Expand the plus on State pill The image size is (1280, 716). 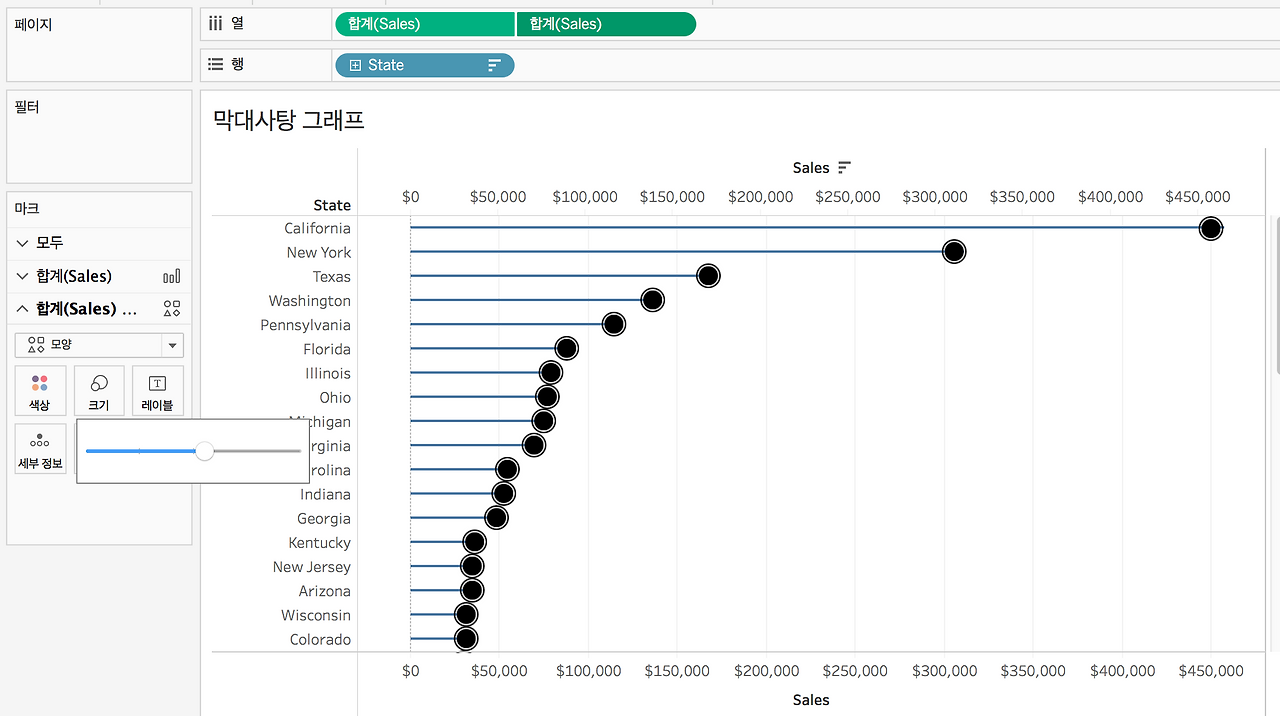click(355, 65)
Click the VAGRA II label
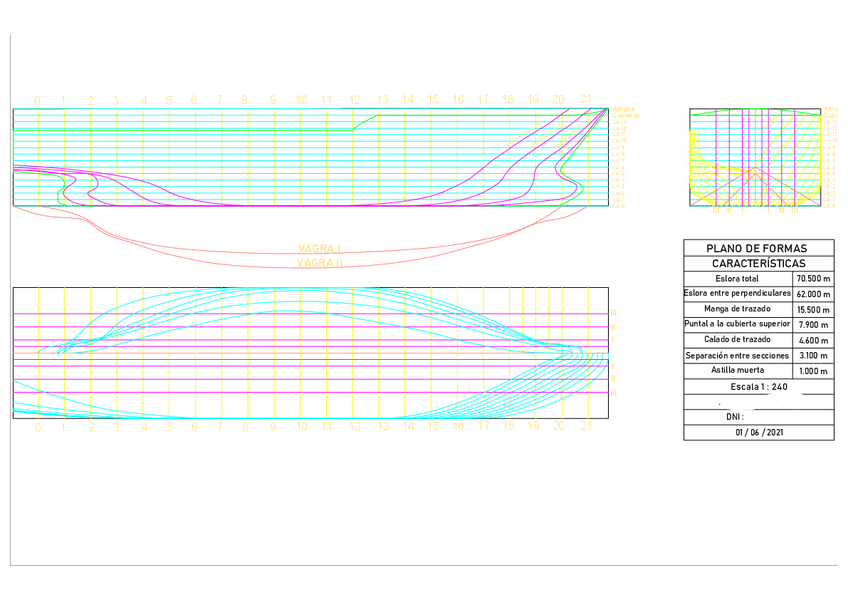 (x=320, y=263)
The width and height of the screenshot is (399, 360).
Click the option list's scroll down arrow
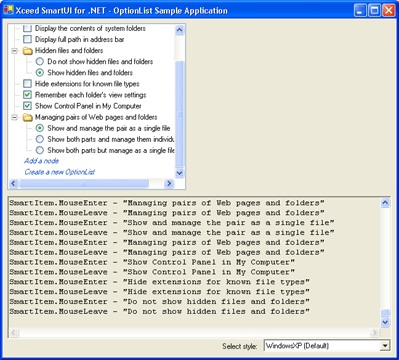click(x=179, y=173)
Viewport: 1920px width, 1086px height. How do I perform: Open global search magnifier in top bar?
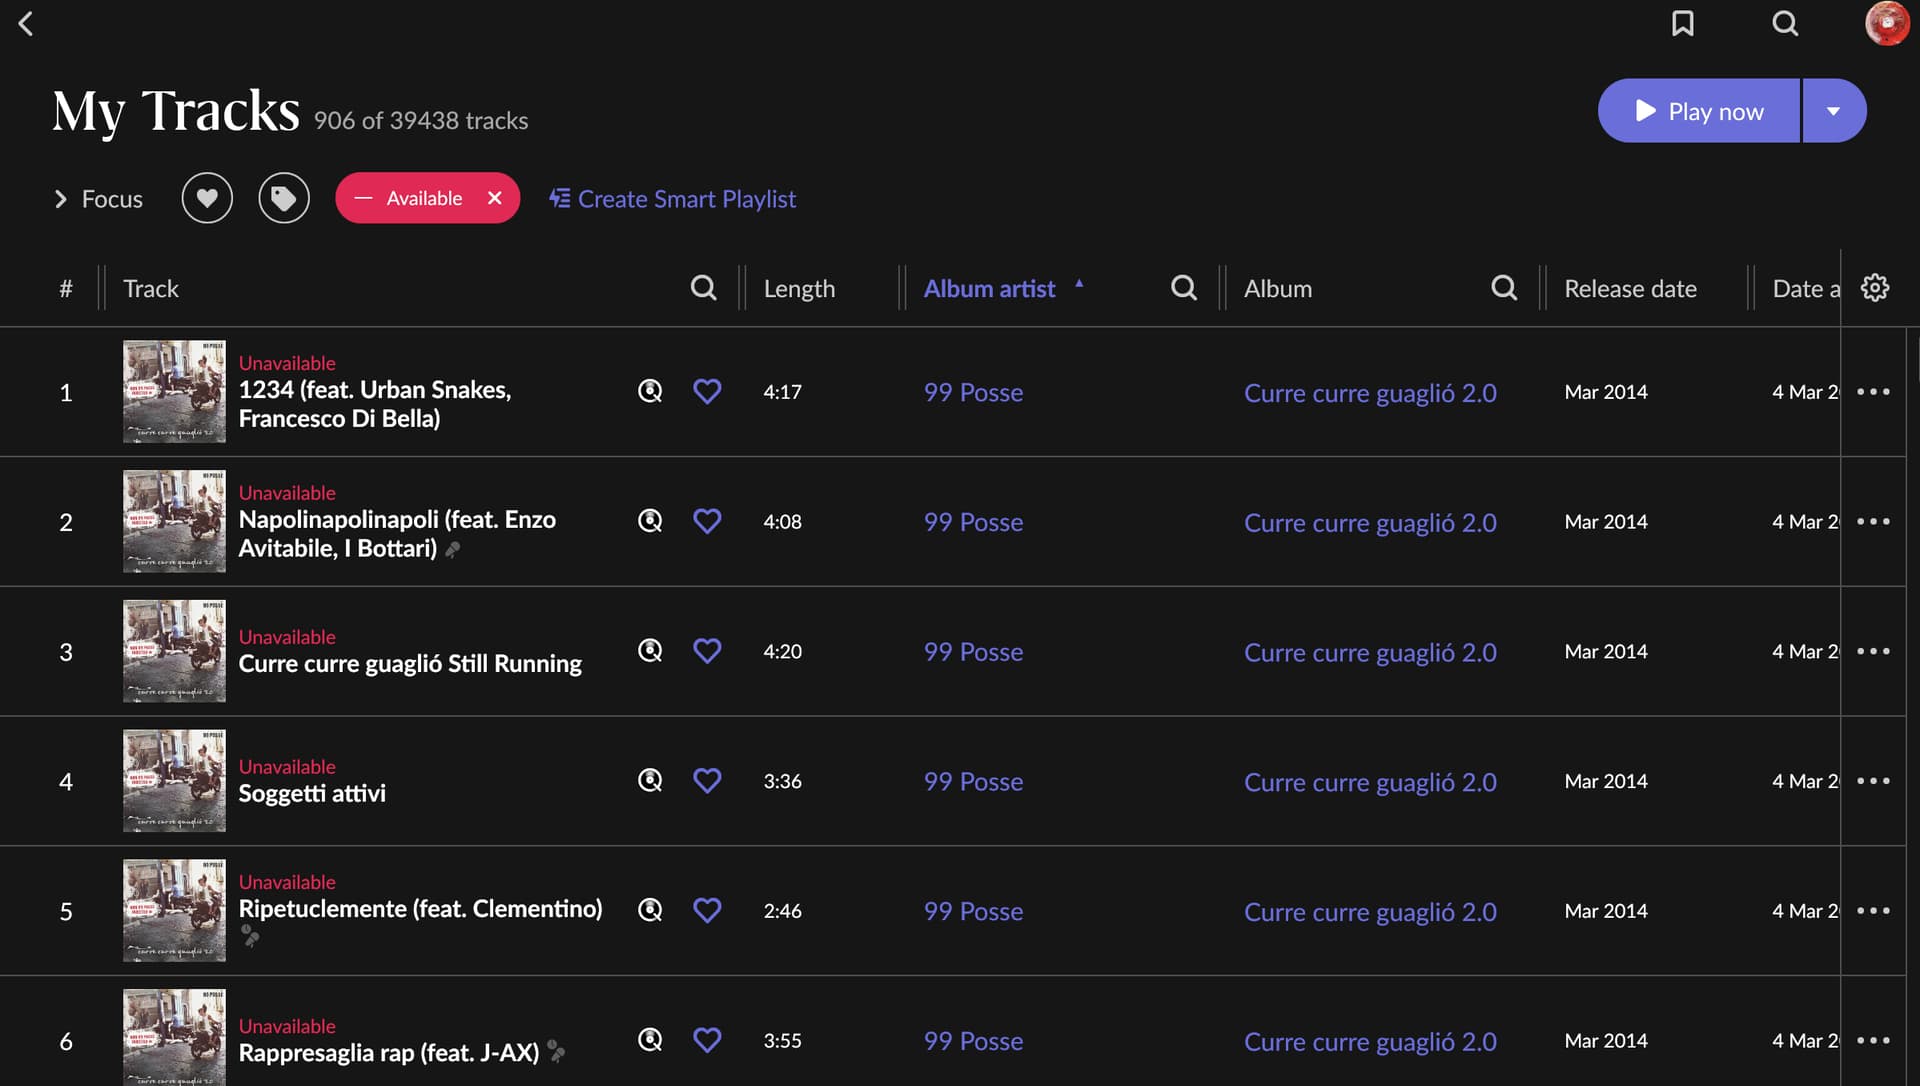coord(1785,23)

...

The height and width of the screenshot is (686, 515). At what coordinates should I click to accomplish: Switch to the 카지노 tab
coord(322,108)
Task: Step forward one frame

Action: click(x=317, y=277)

== Required task ==
Copy the stretch from the line containing "Viewport: 1920px width, 1086px" through the line containing "coord(1785,23)" word for word, omitting the pictures.

== Correct response ==
Viewport: 1920px width, 1086px height. How do I perform: Open global search magnifier in top bar?
coord(1785,23)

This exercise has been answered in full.